I don't think that software should clear permissions it doesn't understand. It should only clear permissions it doesn't understand if they somehow overlapped with the ones it did. This probably means don't ever include a new "alternate write" permission so software can be certain that clearing the write permission does stop writing, regardless of what other permissions are kept.

I could get behind this if it could be made precise enough.

If Seal/Unseal were stripped, I would not be able to use sealing features within compartments without rewriting my sandbox logic.

I'm not sure if this is desirable - if compartments A and B are mutually distrusting, it might not be a good thing if B can unseal any capabilities from A because the compartment initializer wasn't aware of sealing rights.

I still think that we could better future proof ourselves by defining the exact position (not just before/after some divide) of as many of the architectural permission bits (as we can) now, and say only a subset of them need be supported / respected. This gives software writers the greatest chance to write future compatible software.

Strong agree; I merely think that we're still in the early days for CHERI and after we've had a cycle or two of real-world deployment there will be permissions invented that aren't currently thought of.

rwatson commented 5 months ago

Musings rather than a structured recommendation:

As an example of a permission we don’t currently have, but it’s easy to imagine adding, for fodder:

Currently we specify a single ‘execute’ permission. But there’s a reasonable argument that we should, in CHERI, differentiate ‘forward’ and ‘backward’ edges in the control-flow graph -- i.e., to avoid confusion between return addresses and function pointers -- a potentially desirable property in the event of an stack initialisation failure, or when control-flow pointers are passed between compartments. This might (hypothetically) be implemented as two permissions: ‘execute_forwards’ and ‘execute_return’, the former intended for use with jump-and-link, and the latter with jump (or something along those lines). I wonder whether we could fit something like that into this framework.

Another example to think about is use of software-defined permission bits -- e.g., using a software-defined bit to mark capabilities allocated by a special heap allocator, or to delegate the right to free() memory.

In the past, I’ve pondered whether it should actually be CNANDPERM, so that you could specify bits to clear rather than bits to retain. Otherwise you might find you are always doing CANDPERM with ~perms, which doesn’t lend itself to more compact use of immediate fields, etc.

LawrenceEsswood commented 4 months ago

@rwatson I have found that nowadays I nearly always write & ~(SET_OF_PERMISSIONS), so I agree andperm is probably the wrong way around for optimal code generation.

@sorear

I'm not sure if this is desirable - if compartments A and B are mutually distrusting, it might not be a good thing if B can unseal any capabilities from A because the compartment initializer wasn't aware of sealing rights.
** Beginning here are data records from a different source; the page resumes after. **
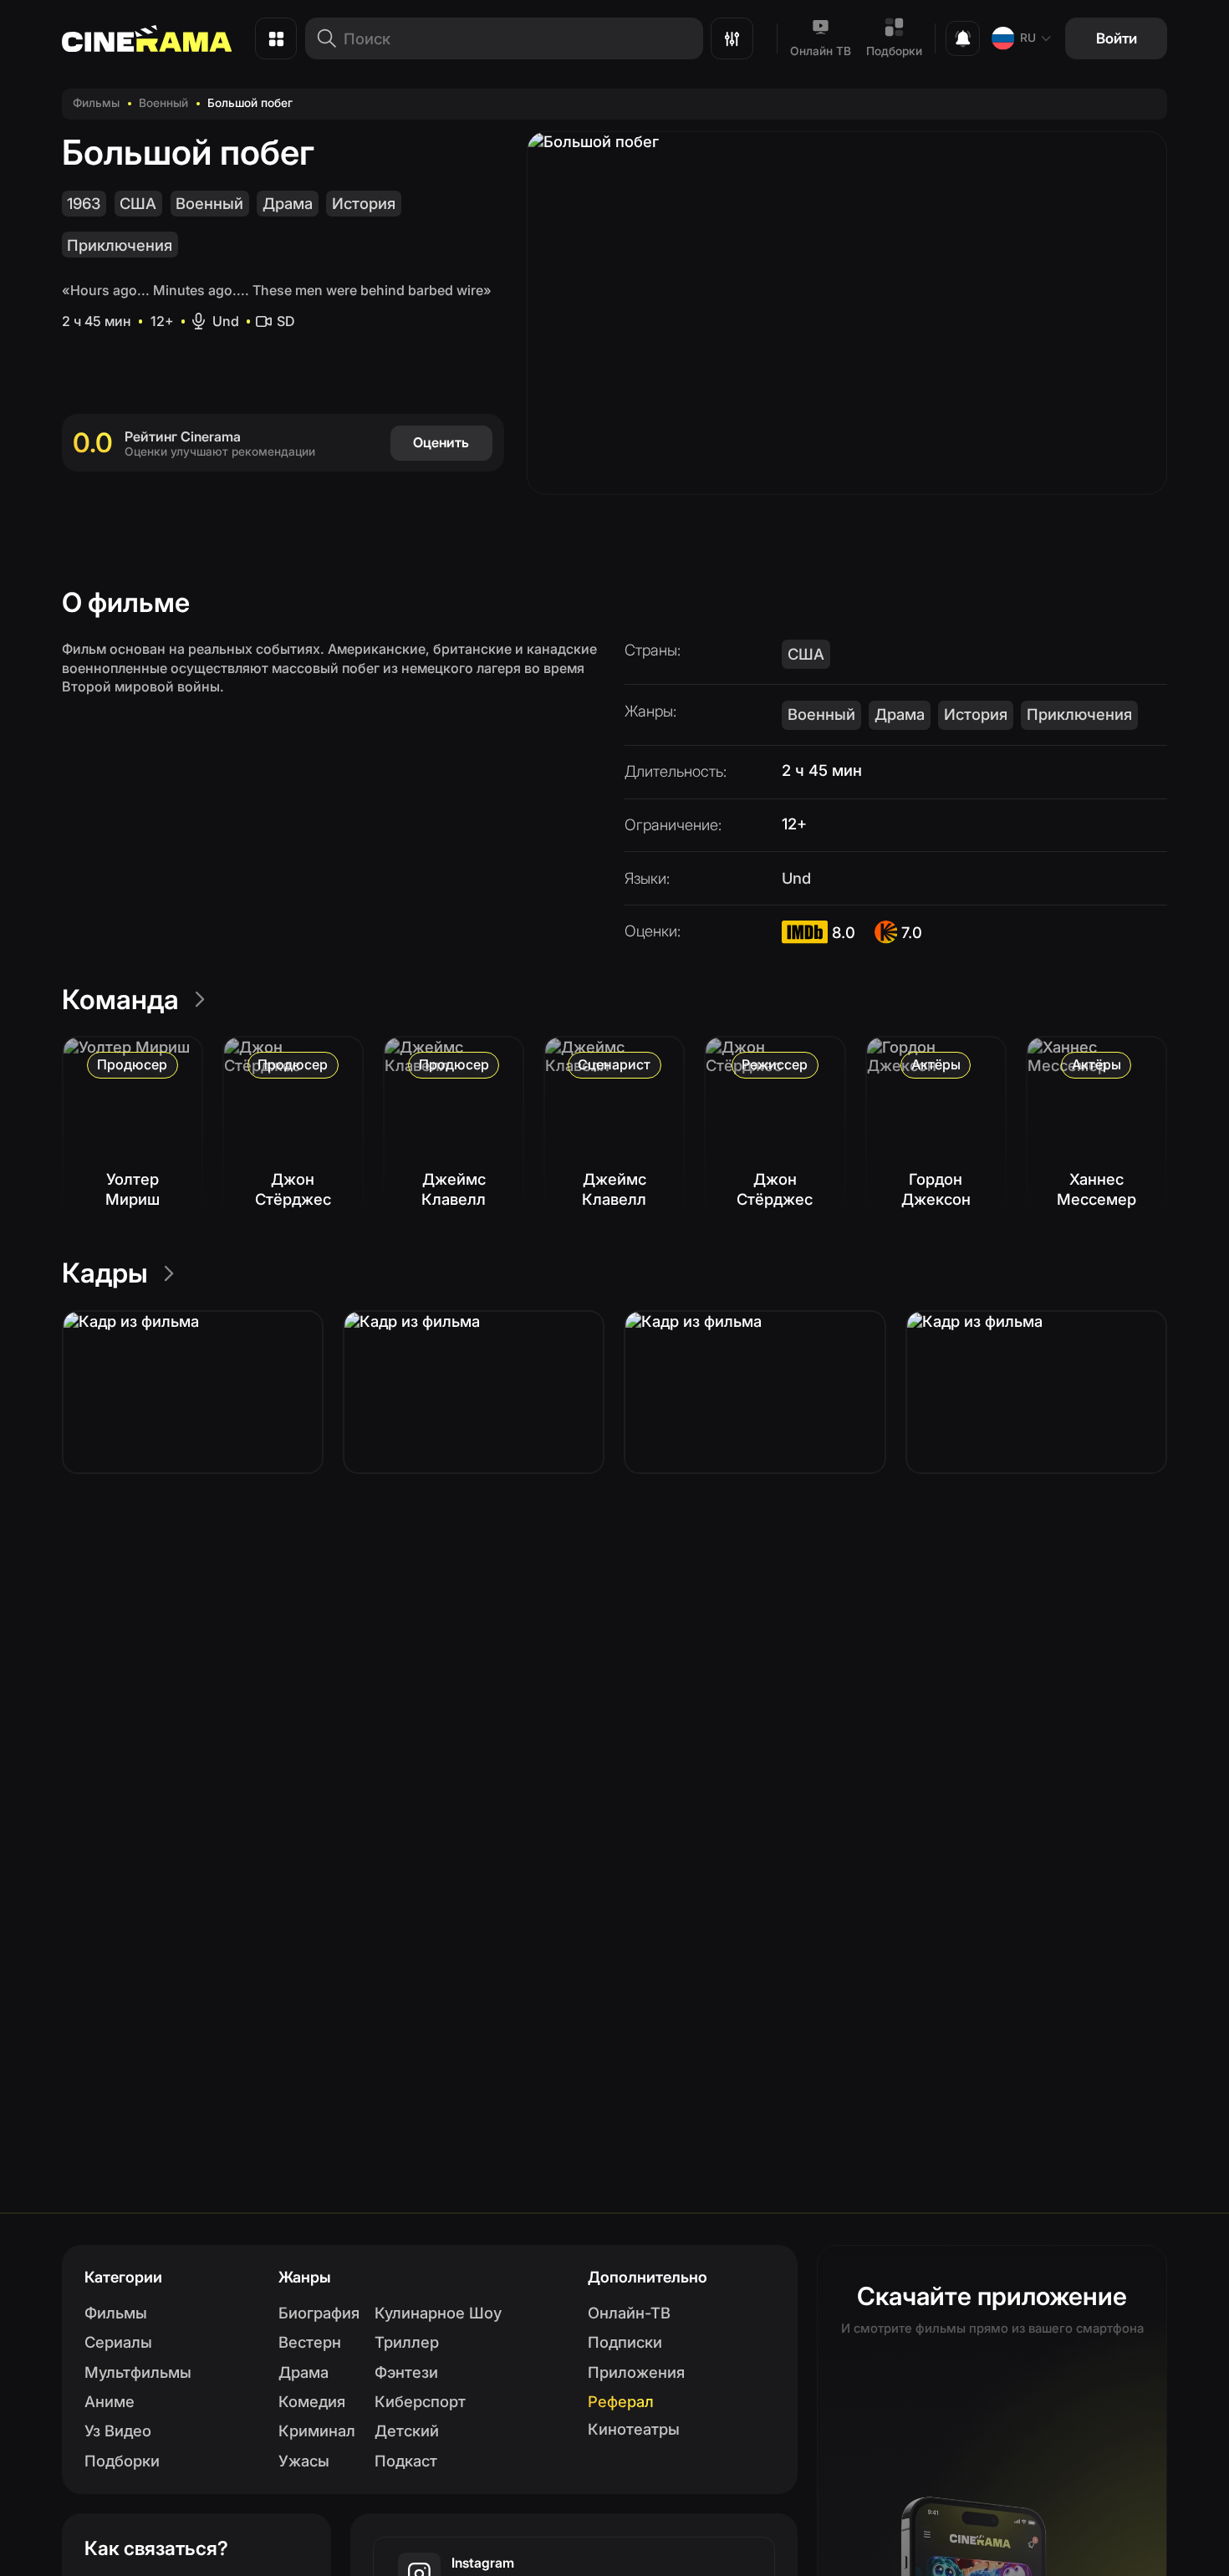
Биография (319, 2312)
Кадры (105, 1273)
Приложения (636, 2372)
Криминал (316, 2430)
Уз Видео (117, 2430)
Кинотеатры (634, 2429)
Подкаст (406, 2460)
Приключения (119, 245)
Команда (120, 999)
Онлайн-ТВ (629, 2312)
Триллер (407, 2342)
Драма (288, 203)
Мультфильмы (137, 2372)
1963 (83, 203)
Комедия (311, 2401)
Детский (407, 2430)
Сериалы (118, 2342)
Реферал (621, 2401)
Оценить (441, 442)
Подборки (894, 51)
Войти (1116, 38)
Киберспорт (420, 2401)
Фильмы (96, 103)
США (138, 203)
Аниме (109, 2401)
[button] (193, 1392)
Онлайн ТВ (820, 51)
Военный (163, 103)
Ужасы (303, 2460)
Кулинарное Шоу (438, 2312)
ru (1028, 37)
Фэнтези (406, 2372)
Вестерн (309, 2342)
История (363, 203)
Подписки (625, 2342)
I agree this is a case where it would have been preferable for a strip (for security). But of course doing so would mean neither compartment could do sealing at all, which they might have had valid use cases for even if the loader knew nothing of sealing. I think its very hard to guess what a good policy should be for unknown bits, which is why I am still pushing for defining the "seal" permission (and others for that matter), but just not define any instructions that actually use it in the base CHERI ISA (although we might offer some verbiage as to how it may be used in the future).
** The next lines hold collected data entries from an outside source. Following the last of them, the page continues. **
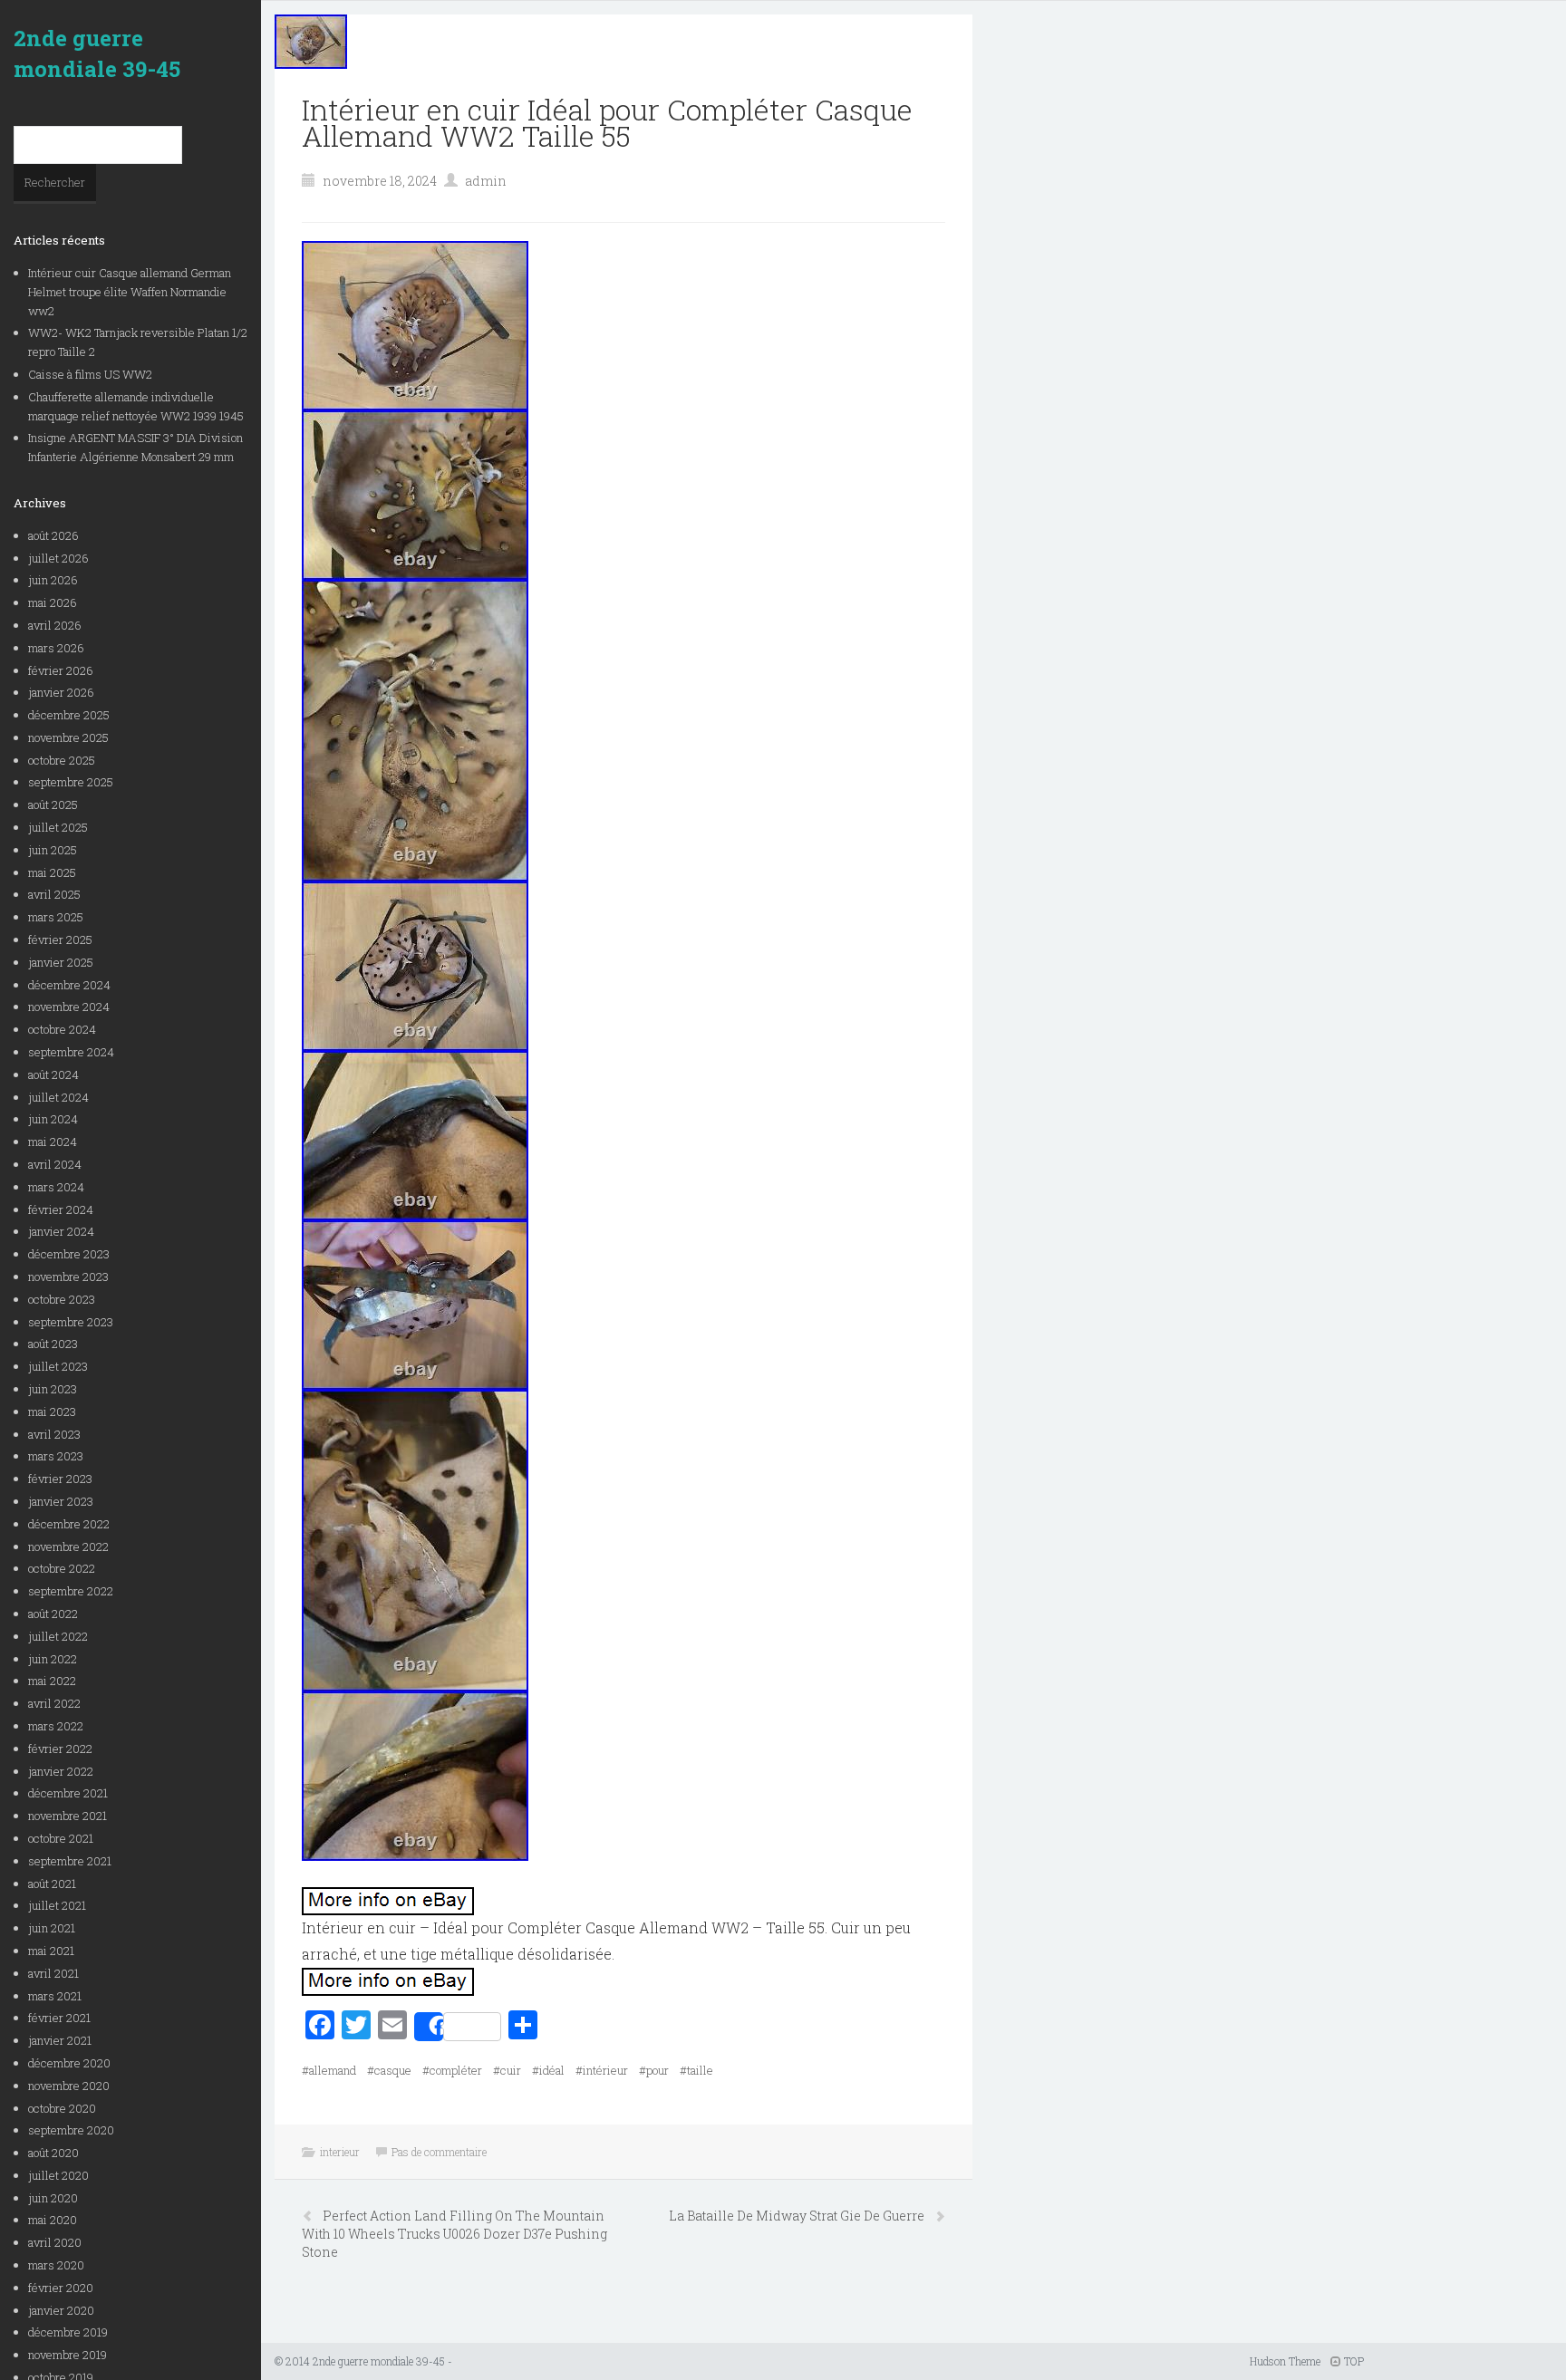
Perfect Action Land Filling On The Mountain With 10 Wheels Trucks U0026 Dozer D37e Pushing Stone (454, 2233)
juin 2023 (52, 1389)
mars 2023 (55, 1456)
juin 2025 (52, 850)
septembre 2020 (71, 2130)
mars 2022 (55, 1726)
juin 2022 (52, 1659)
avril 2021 (53, 1973)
jrtc27 commented 4 months ago

which they might have had valid use cases for even if the loader knew nothing of sealing

It is completely reasonable, maybe even a good idea, to require the loader to know of significant architectural features like sealing. Sealing is not a great example to use for extensibility, because any otype-like mechanism should have a separate sealing root (or multiple as far as the application is concerned), not be conflated with memory capabilities.